Nel Nuovo Codice Appalti i piccoli professionisti potrebbero rimanere fuori dalle gare di progettazione: una norma del Codice Appalti non conferma le regole speciali che oggi esistono per i progettisti. Gli affibbia, così, l’obbligo di portare una garanzia del 2% a corredo delle offerte per coprire gli errori tecnici di progettazione. Nel vecchio Codice i servizi di progettazione venivano esclusi dall’obbligo di versare la cauzione.L’articolo 93 del Nuovo Codice Appalti detta regole sulle garanzie per la partecipazione alle procedure di gara: tra queste c’è la cauzione, la garanzia provvisoria pari al 2% del prezzo del bando. La reintroduzione della cauzione rischia di essere un duro colpo, non tanto per le società quanto per i soggetti più piccoli.
Non si è parlato poi del problema dei requisiti per l’accesso alle gare di progettazione. Dubbio: il nuovo Codice Appalti ripropone un assetto in cui i piccoli professionisti hanno difficoltà ad accedere ai bandi? L’articolo 24 comma 8 affronta il tema e ricopia alla lettera la definizione del vecchio Codice per quanto riguarda i parametri: il ministro della Giustizia approva «le tabelle dei corrispettivi per le attività di progettazione», sulla base del principio che «possono essere utilizzati dalle stazioni appaltanti, ove motivatamente ritenuti adeguati, quale criterio o base di riferimento ai fini dell’individuazione dell’importo da porre a base dell’affidamento». Quindi, si lascia una semplice facoltà, non un obbligo. 

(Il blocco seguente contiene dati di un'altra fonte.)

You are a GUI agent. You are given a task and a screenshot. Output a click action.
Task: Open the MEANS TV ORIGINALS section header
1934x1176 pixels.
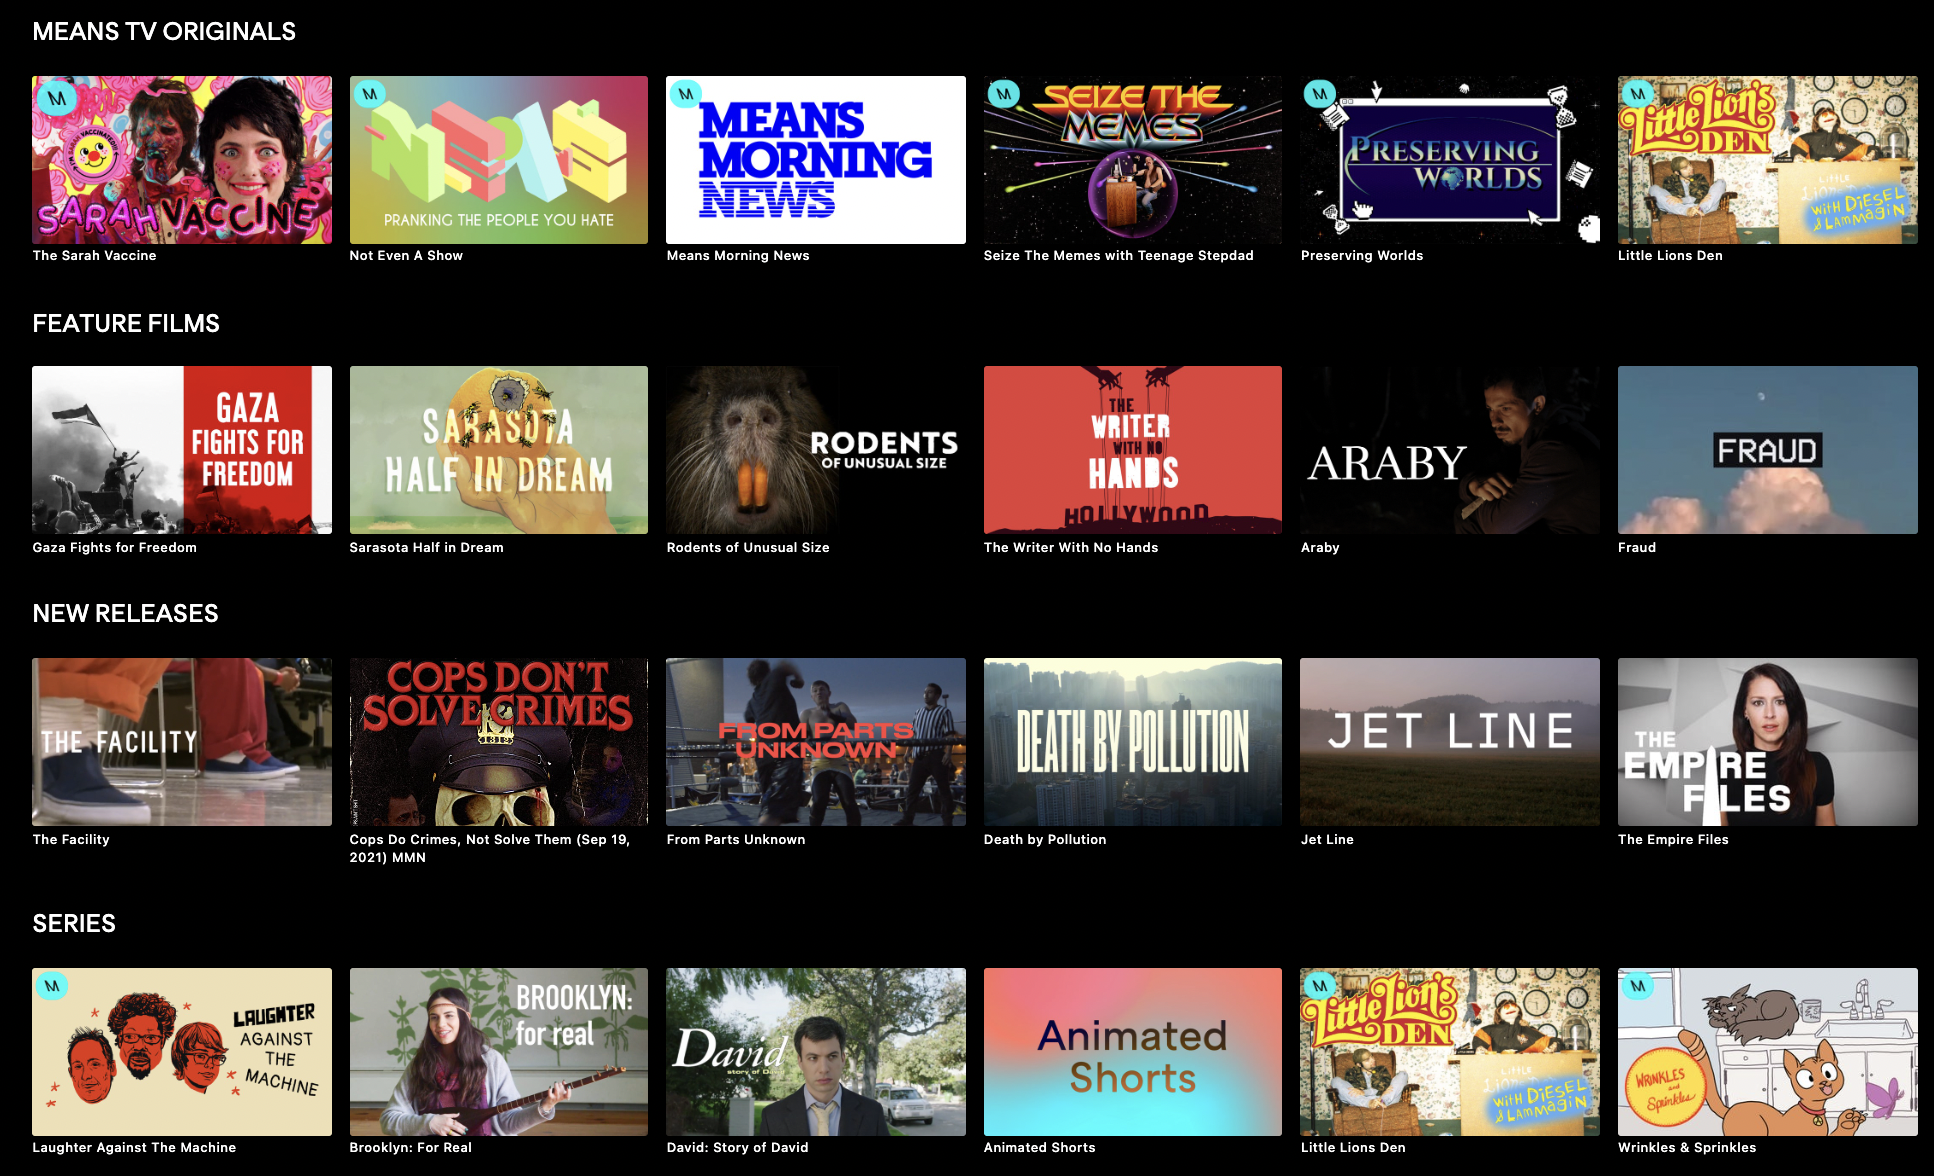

Secondo punto, la concorrenza: il Nuovo Codice Appalti alza da 40 a 150mila euro il tetto per la trattativa privata nei servizi di progettazione, riducendo da 5 a 3 il numero di operatori da sentire.Gli operatori andranno individuati sulla base di indagini di mercato o tramite elenchi, “nel rispetto di un criterio di rotazione degli inviti”. Il 45% (in valore) del mercato attuale degli affidamenti di progettazioni sarà sottratto a una vera concorrenza.
Terzo punto: servirebbero chiarimenti sull’appalto integrato. Il Codice vieta l’affidamento contemporaneo di lavori e progettazione, anche se non blinda in maniera sufficiente la relativa disciplina. Sull’appalto integrato la delega imponeva di limitarne il ricorso, tenendo conto in particolare del contenuto innovativo o tecnologico delle opere, della concessione in rapporto al valore complessivo dei lavori. Nel nuovo Codice Appalti non vengono riprodotte le previsioni della delega, con il riferimento ai contenuti tecnologici delle opere, ma all’articolo 23 si dice che «ove non diversamente previsto dal presente codice, gli appalti relativi ai lavori sono affidati ponendo a base di gara il progetto esecutivo». Il testo attuale del Codice prevede un numero limitato di eccezioni, come quelle sul contraente generale e sul project financing a doppia fase: lasciando una clausola generale aperta a possibili eccezioni, l’assetto potrebbe diventare troppo permissivo.